A 10-year project to reclaim and revitalize marginal municipal land—the largest project of its kind in St. Albert’s history—has become an opportunity to enhance a former landfill with sports and recreational facilities, protect the Sturgeon River and to put the City’s natural environment pillar of sustainability into action.
Riel Park went from a sewage lagoon cell in the 1950s, to a dry landfill (1970s) to development of recreational facilities in the 1980s-90s. Facing the need for new recreational spaces in the fast-growing community and potential impacts to the river from the historic sewage lagoon and landfill, the City opted to reclose the landfill to more stringent 2005 standards.
Through the next decade, revitalization of an underdeveloped brownfield has turned into a 30-hectare recreation park, plus a five-acre restored wetland, Riel Marsh. Along with eight upgraded soccer and rugby fields, there’s an artificial-turf football field, BMX track, and expanded rodeo exhibition grounds.

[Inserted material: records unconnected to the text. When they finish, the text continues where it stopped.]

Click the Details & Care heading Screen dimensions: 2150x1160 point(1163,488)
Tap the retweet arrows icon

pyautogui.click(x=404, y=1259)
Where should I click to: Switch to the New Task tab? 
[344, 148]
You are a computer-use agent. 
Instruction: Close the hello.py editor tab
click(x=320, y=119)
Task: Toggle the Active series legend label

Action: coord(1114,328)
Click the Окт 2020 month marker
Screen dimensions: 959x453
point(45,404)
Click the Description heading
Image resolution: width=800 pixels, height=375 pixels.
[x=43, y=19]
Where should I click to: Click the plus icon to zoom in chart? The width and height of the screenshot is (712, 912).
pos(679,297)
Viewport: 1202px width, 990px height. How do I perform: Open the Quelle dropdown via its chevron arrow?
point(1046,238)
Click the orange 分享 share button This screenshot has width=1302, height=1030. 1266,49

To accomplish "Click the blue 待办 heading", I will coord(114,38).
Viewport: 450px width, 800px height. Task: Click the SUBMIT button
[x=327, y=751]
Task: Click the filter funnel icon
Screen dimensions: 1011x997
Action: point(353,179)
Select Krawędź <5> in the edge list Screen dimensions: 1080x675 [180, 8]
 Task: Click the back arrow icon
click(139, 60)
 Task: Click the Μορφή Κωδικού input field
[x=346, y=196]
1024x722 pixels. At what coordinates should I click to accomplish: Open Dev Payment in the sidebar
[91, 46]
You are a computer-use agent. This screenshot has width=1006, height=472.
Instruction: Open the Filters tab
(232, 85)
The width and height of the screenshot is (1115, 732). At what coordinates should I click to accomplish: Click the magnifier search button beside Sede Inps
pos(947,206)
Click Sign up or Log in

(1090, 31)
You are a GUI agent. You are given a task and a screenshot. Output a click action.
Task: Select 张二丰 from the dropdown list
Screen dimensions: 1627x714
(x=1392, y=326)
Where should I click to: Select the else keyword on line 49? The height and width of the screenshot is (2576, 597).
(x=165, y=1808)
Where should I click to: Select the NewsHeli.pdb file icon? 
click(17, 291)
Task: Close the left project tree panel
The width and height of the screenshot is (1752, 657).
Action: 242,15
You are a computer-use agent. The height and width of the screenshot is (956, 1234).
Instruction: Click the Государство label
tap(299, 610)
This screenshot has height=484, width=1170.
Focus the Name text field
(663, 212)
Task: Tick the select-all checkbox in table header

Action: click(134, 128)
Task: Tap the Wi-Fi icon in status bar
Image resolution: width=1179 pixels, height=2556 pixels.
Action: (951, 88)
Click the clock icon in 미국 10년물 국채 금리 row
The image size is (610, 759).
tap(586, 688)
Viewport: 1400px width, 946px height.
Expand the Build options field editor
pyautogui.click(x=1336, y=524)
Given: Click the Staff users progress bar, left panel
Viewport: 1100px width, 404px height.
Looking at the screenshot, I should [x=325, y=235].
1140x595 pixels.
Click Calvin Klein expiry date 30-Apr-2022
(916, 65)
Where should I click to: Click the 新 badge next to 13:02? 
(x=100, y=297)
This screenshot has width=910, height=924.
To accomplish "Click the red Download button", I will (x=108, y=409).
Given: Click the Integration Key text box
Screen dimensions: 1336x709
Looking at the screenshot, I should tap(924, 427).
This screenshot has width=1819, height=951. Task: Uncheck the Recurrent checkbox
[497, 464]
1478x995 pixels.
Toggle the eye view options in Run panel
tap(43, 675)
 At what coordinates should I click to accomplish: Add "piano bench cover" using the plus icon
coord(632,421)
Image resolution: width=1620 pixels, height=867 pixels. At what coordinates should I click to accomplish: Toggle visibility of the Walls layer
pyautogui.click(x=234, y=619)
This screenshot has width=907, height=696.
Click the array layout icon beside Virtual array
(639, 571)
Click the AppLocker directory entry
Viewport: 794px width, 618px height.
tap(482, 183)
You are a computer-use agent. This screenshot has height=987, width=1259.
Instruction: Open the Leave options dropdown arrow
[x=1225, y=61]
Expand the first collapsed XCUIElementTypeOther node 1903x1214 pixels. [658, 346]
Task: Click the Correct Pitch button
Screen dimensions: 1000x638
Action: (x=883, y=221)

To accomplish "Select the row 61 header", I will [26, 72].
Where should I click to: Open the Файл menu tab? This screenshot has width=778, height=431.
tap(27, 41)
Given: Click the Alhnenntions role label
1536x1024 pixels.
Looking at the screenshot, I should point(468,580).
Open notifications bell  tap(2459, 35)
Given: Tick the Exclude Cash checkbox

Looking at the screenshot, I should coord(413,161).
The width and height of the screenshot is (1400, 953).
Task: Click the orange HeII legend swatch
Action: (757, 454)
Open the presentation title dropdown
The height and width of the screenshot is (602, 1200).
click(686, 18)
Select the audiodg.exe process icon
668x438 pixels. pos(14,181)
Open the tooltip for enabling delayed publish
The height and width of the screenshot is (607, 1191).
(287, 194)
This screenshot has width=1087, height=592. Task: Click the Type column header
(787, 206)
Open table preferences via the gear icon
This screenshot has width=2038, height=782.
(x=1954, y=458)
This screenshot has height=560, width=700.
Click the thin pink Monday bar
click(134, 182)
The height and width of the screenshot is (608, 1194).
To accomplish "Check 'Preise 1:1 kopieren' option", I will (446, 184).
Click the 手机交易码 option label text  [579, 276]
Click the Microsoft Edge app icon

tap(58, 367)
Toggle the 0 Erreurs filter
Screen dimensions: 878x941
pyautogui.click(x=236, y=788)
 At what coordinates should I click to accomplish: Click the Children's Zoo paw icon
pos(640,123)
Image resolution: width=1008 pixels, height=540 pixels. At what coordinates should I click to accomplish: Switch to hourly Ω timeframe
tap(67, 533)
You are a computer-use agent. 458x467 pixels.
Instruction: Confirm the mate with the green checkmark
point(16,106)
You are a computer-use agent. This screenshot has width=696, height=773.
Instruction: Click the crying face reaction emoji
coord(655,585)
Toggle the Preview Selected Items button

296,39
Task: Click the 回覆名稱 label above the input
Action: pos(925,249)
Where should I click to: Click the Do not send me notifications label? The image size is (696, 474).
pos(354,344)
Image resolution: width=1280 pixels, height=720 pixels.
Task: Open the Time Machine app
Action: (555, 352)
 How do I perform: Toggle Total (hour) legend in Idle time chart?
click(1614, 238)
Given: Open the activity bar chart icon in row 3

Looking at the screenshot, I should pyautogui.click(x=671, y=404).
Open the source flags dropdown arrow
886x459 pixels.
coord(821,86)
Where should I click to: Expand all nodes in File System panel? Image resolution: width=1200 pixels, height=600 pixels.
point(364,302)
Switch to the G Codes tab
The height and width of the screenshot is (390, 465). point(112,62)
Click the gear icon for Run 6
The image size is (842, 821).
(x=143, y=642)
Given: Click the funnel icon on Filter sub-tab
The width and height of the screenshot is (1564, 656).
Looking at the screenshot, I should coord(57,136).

Today, the fields are booked for 10,000 hours a year, with thousands more enjoying the recreation and sport amenities. The $30 million Riel Park Project has been supported by the City and numerous stakeholders, including sport and community organizations.
Riel Marsh, adjacent to Big Lake, provides habitat for migrating and nesting birds and is home to beaver, muskrat and waterfowl populations. An interpretive boardwalk through Riel Marsh is now an educational destination for many visitors.